We've started using the Application Foundations for SharePoint 2010 in some of our projects at work, and I came across a nasty issue with the hierarchical configuration settings. I have some settings that I am storing at the Farm level, and as I was testing my code it seemed like the settings were not being saved - at least that is what it appeared was the case at first. However, I happened to reset IIS and the settings suddenly appeared. Immediately, I figured that it must be a caching issue and dug into the code base. I found that there was a 10 second caching mechanism in the SPFarmPropertyBag and the SPWebAppPropertyBag classes. So I ran another test where I waited 10 seconds to make sure that enough time had passed to force the caching mechanism to reset the data. After 10 minutes the cache had still not cleared. After digging a bit further, I found a double lock check that looked a bit off in the GetSettingsStore() method of the SPFarmPropertyBag class: if (_settingStore == null || (DateTime.Now.Subtract(lastLoad).TotalSeconds) > cacheInterval))
{
//Need to exist so don't deadlock.
rrLock.EnterWriteLock();
try
{
//make sure first another thread didn't already load...
if (_settingStore == null) {
_settingStore = WebAppSettingStore.Load(this.webApplication);
lastLoad = DateTime.Now;
}
}
finally
{
rrLock.ExitWriteLock();
}
}
What ends up happening here is the outer check determines if the _settingStore is null or the cache has expired, but the inner check is just checking if the _settingStore is null (which is never the case after the first time it's been loaded). Ergo, the cached settings are never reset.
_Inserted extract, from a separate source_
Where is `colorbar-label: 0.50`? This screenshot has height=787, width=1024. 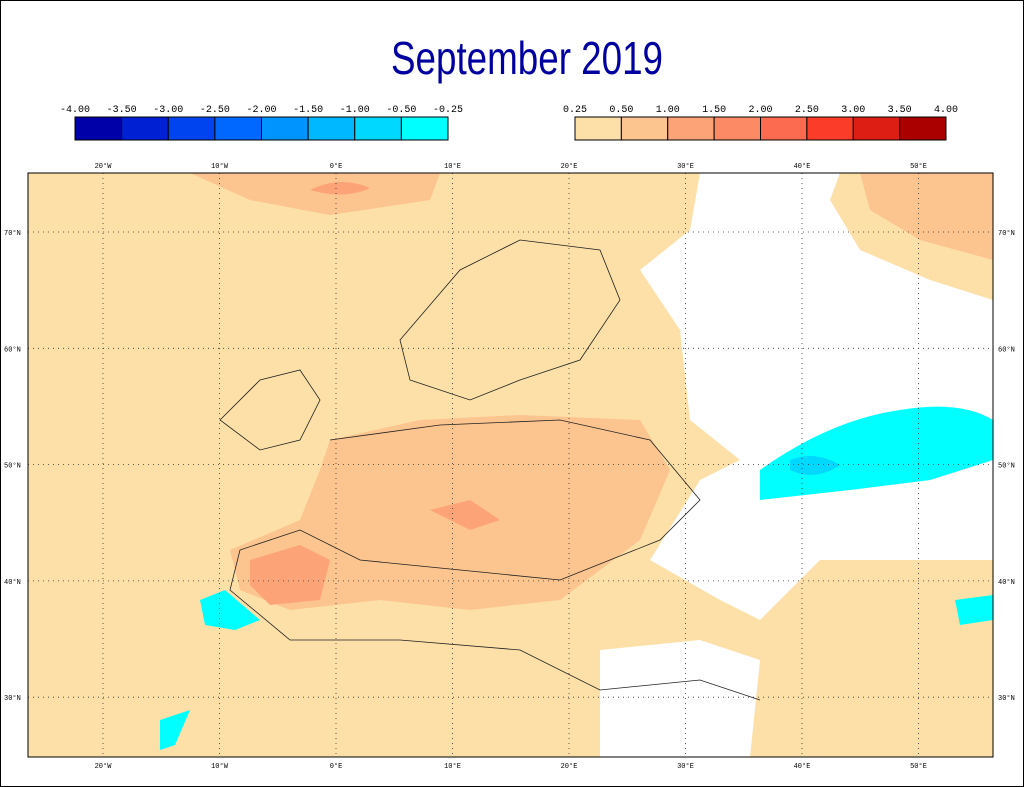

The fix is really easy, just add the cache checking back into the inner if statement.
//make sure first another thread didn't already load...
if (_settingStore == null || (DateTime.Now.Subtract(lastLoad).TotalSeconds) > cacheInterval) {
_settingStore = WebAppSettingStore.Load(this.webApplication);
lastLoad = DateTime.Now;
}
And then it starts working just fine. as long as you wait at least 10 seconds for the cache to clear.